◆ WHAT THIS TASK INVOLVES
Rewrite the lines of the material below as a numbered list, skipping any blank lines and leaving out the pictures.

Entries on target coordinates:

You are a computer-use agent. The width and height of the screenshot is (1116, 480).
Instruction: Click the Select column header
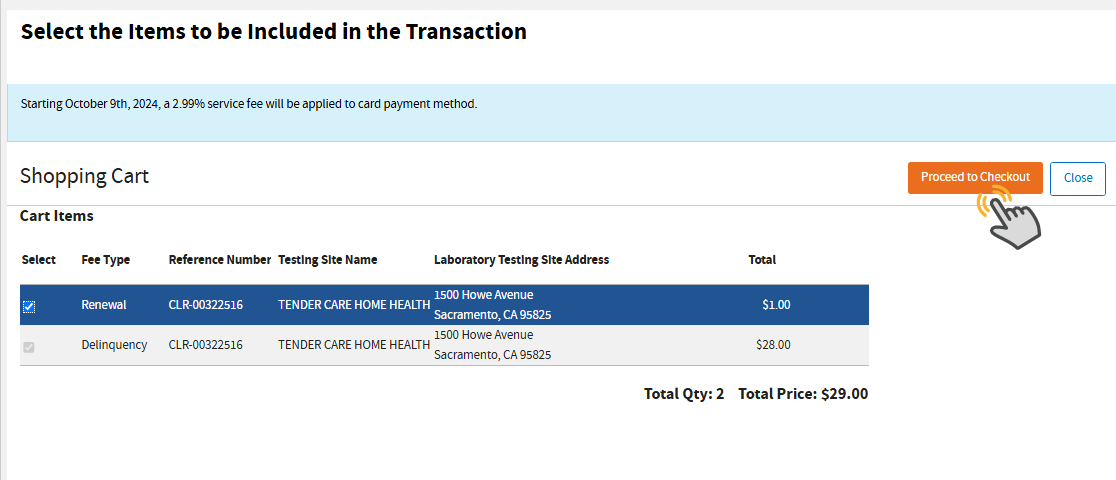tap(39, 260)
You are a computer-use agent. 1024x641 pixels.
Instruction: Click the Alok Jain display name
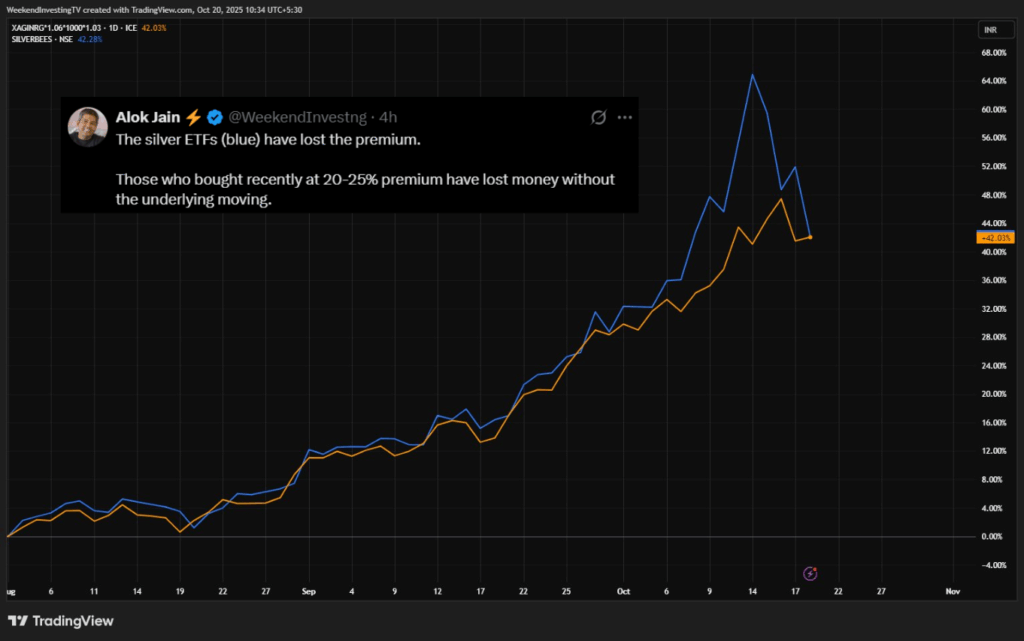point(145,118)
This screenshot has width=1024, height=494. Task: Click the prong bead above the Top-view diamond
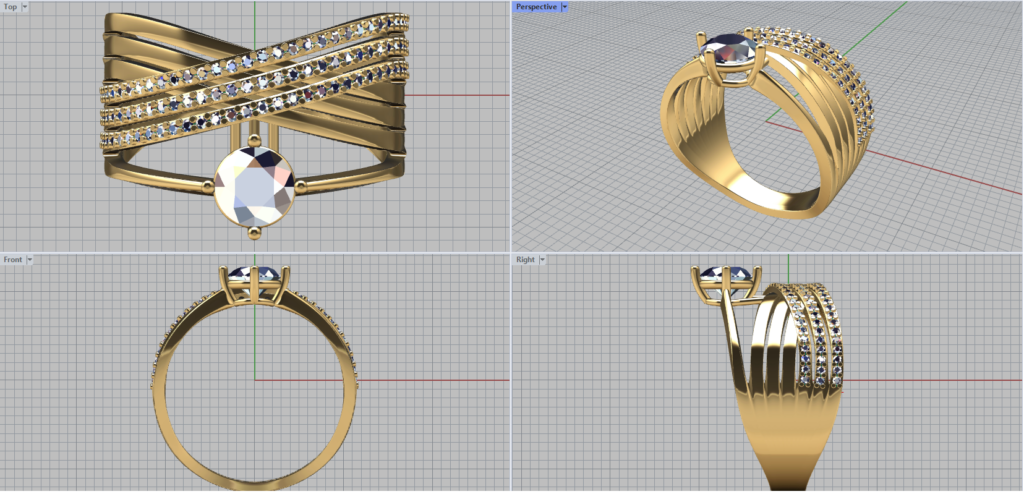click(x=254, y=139)
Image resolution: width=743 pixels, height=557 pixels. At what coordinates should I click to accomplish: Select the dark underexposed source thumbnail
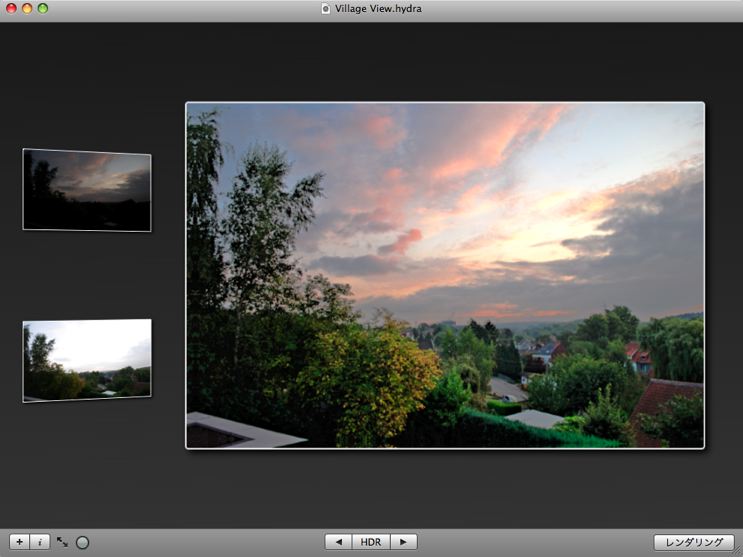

◆ THE RESPONSE
1. You are a computer-use agent. The width and height of the screenshot is (1116, 480).
2. Instruction: Click the Select column header
3. tap(39, 260)
4. You are a computer-use agent. 1024x641 pixels.
5. Instruction: Click the Alok Jain display name
6. point(145,118)
7. This screenshot has width=1024, height=494. Task: Click the prong bead above the Top-view diamond
8. click(x=254, y=139)
9. Image resolution: width=743 pixels, height=557 pixels. At what coordinates should I click to accomplish: Select the dark underexposed source thumbnail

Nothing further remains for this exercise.